Private Data of 23,000 at Risk as Chesapeake Regional Healthcare Suffers Data Breach
A new data breach has exposed the personal data of thousands of citizens of the state of Virginia.
The target of the cyber attack was Chesapeake Regional Healthcare, who announced its third-party hosting provider suffered a data breach. The attack took place at a much earlier point in 2020 and could affect around 23,000 people whose records were contained in the database. Chesapeake Regional Healthcare has sent notifications to those affected.
The breach affected patient records as well as employee records. What exactly is contained in the database is not too clear, but reports state that accessed files may have contained names, e-mails and other bits of information.
The healthcare institution claimed the breach was "low-risk" because there were no credit card details stored in the affected database, or other "personally identifiable information". It's unclear what management's idea of personally identifiable information is because real names and e-mails are two of the most identifiable pieces of data you can have on an individual in today's world.

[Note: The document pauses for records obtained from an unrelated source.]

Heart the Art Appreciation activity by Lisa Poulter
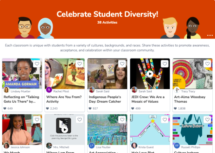215x153 pixels. tap(122, 119)
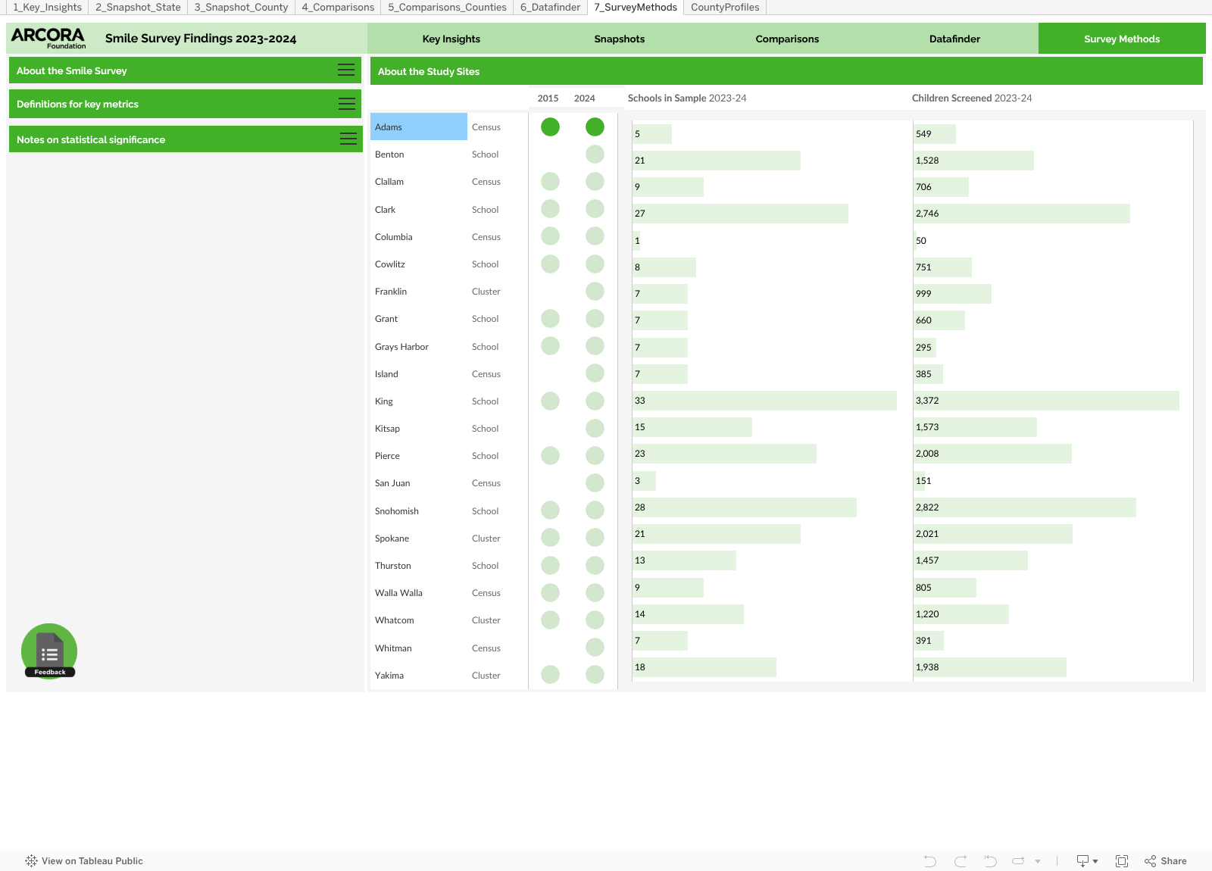Click the Share icon in toolbar
Image resolution: width=1212 pixels, height=871 pixels.
1166,861
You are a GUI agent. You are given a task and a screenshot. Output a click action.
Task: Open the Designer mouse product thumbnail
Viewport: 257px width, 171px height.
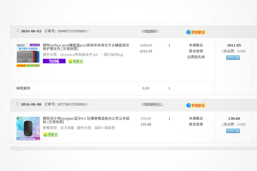tap(28, 128)
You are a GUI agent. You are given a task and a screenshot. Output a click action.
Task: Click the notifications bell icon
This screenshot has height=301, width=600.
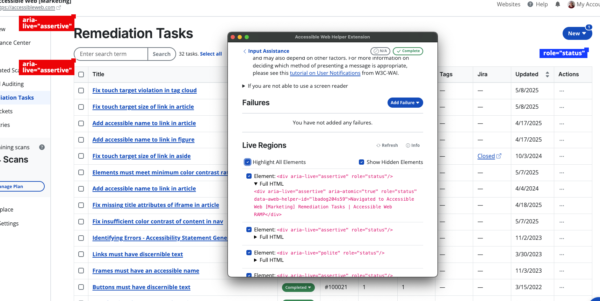click(558, 4)
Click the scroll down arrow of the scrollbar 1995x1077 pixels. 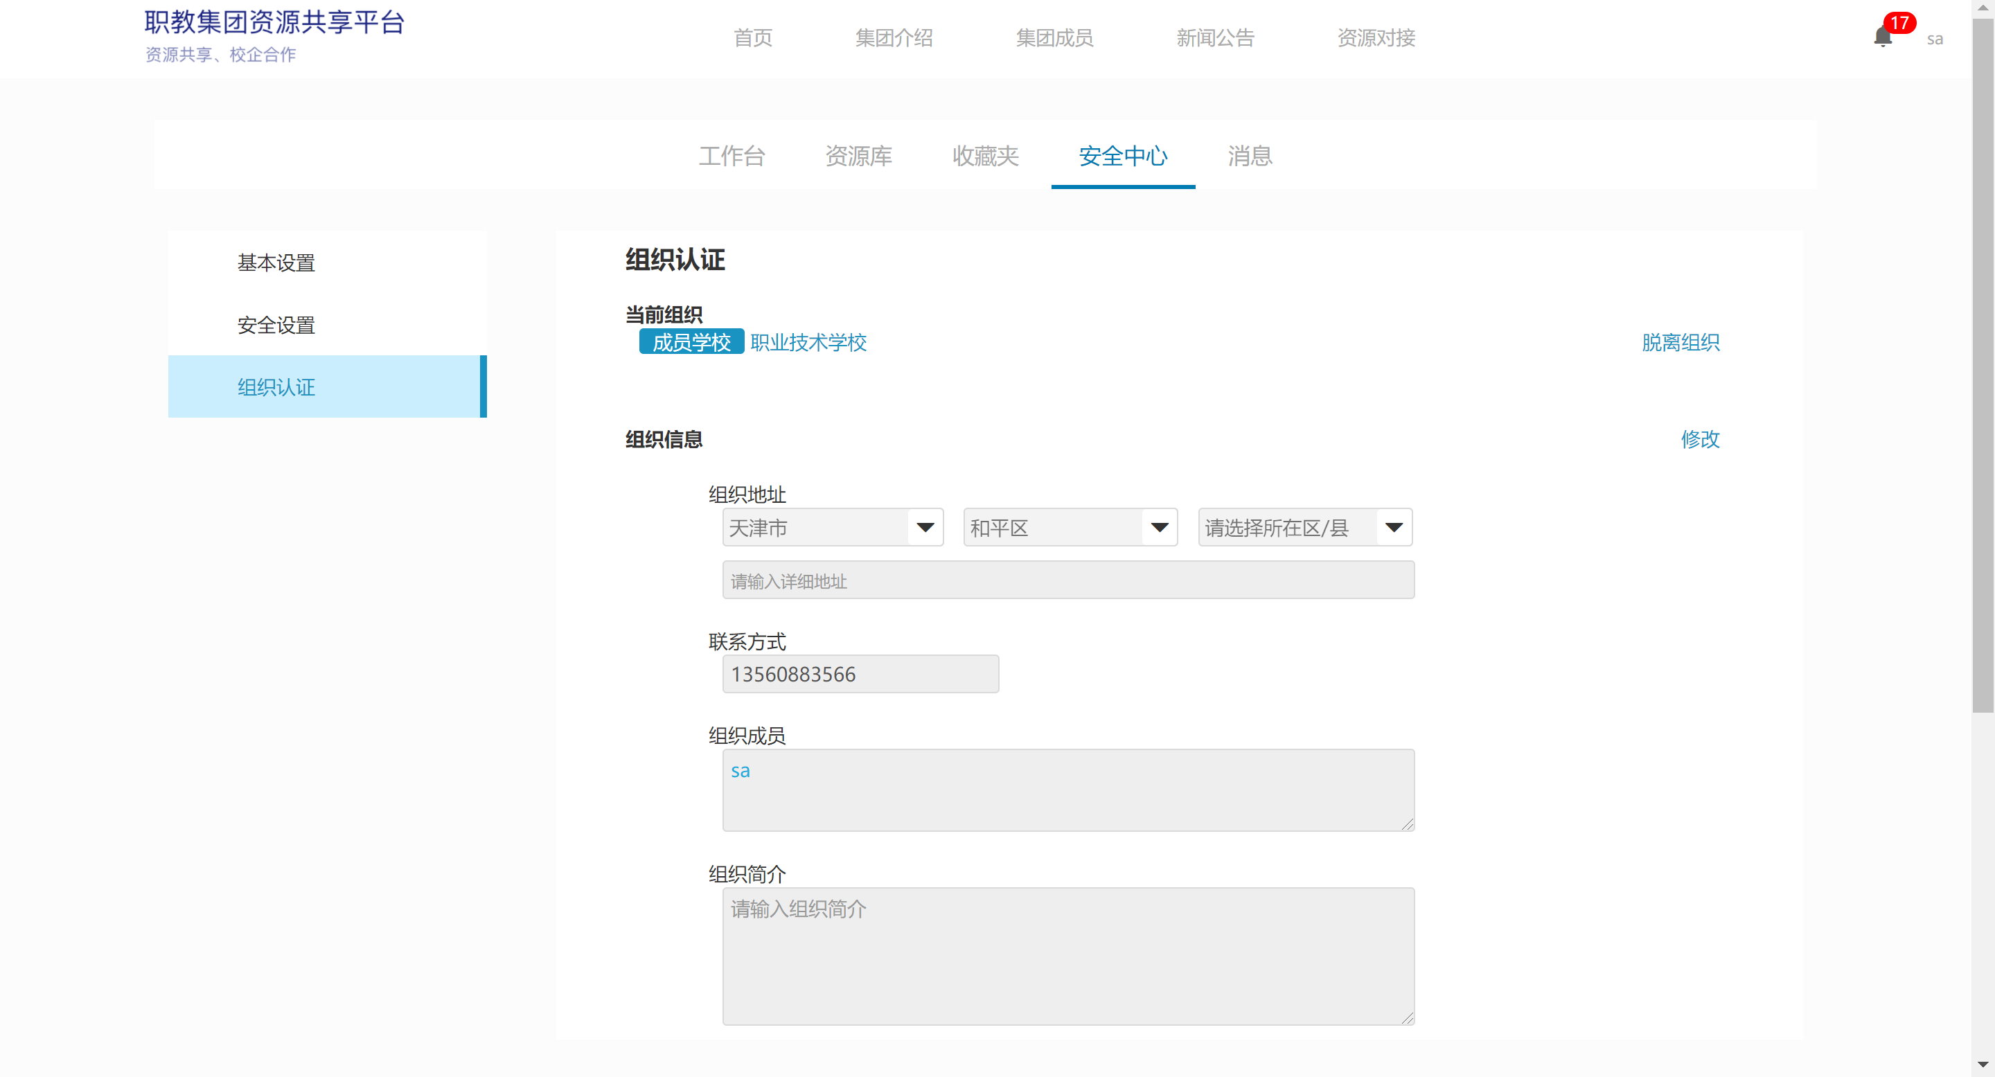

Alarmingly, the original breach took place back in February 2020, with a likely incident in spring 2020, but was reported only recently - nearly 10 months after the original attack. This sort of delay is never good news and might be an indication of severe digital security negligence.
It's not clear how the medical institution was alerted to the breach and whether they were informed by a third party security expert or discovered it on their own.
Sadly, there is practically nothing people can do to safeguard against similar breaches. No matter how strictly you adhere to good digital security practices, once you need to submit your data to a service and it goes in their database, you are only as secure as the servers and infrastructure used.
The best thing you can do in similar breaches is change your password for the compromised service and hope for the best. Of course, that won't make your personal information hackers stole magically disappear, but there is, sadly, nothing you can do about that.